WHAT YOU SHOULD DO:
All records below are to be set down precisely as written, excluding pictures.

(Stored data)
§

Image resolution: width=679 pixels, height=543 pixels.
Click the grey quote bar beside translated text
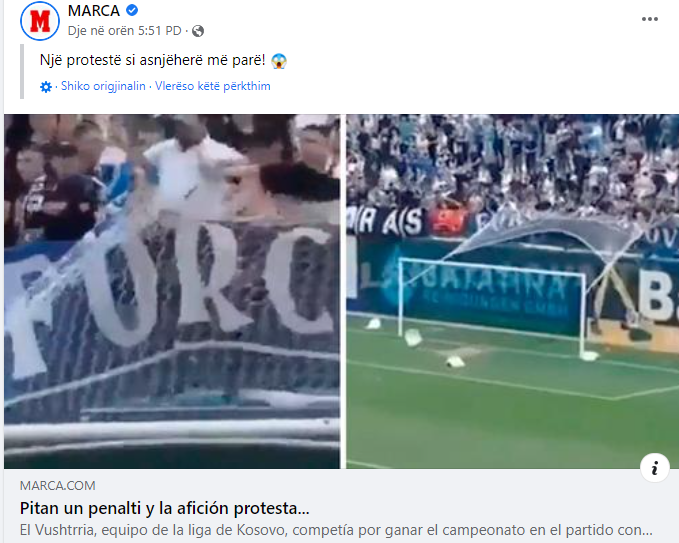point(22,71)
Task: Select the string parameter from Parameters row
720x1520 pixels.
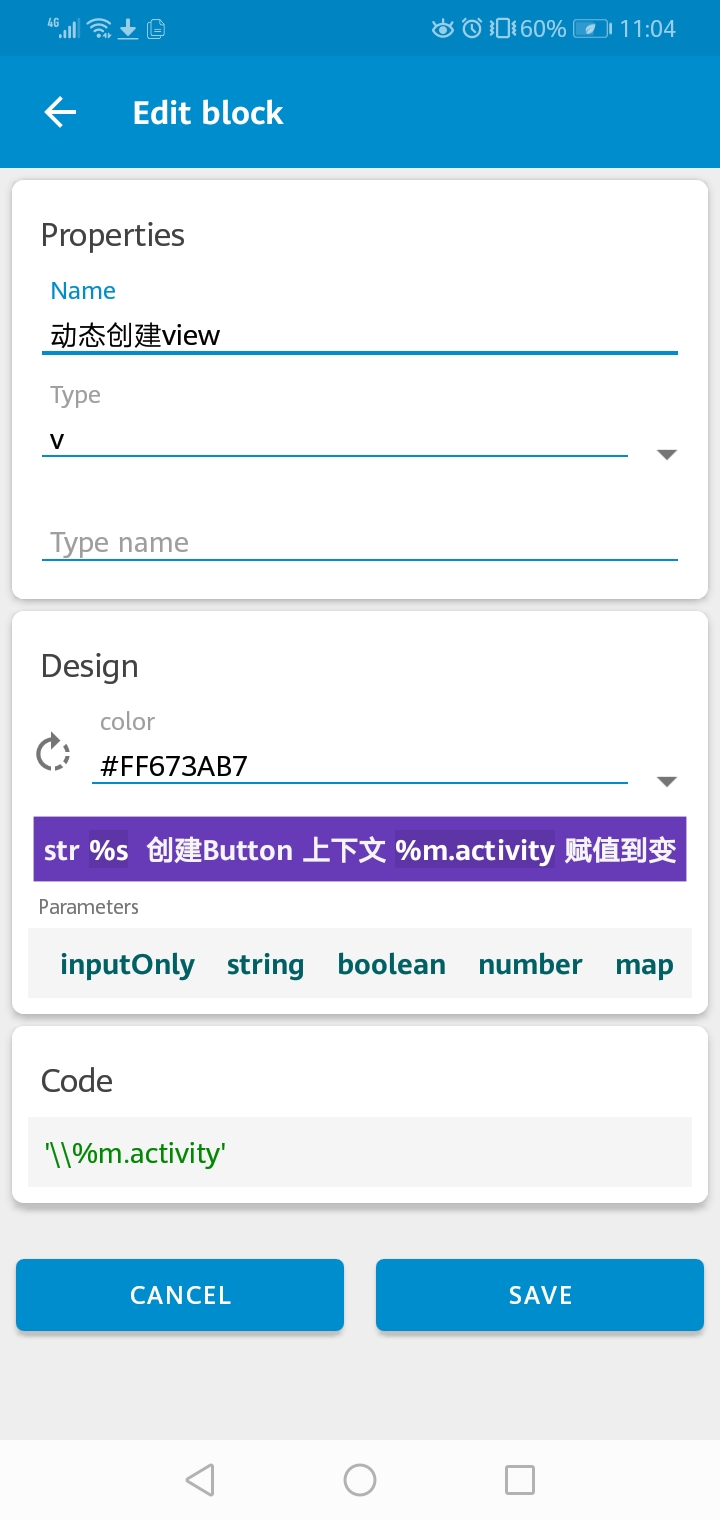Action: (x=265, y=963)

§

PROBLEM SOLUTION:
Image resolution: width=679 pixels, height=543 pixels.
Click the grey quote bar beside translated text
point(22,71)
Task: Select the string parameter from Parameters row
720x1520 pixels.
Action: (x=265, y=963)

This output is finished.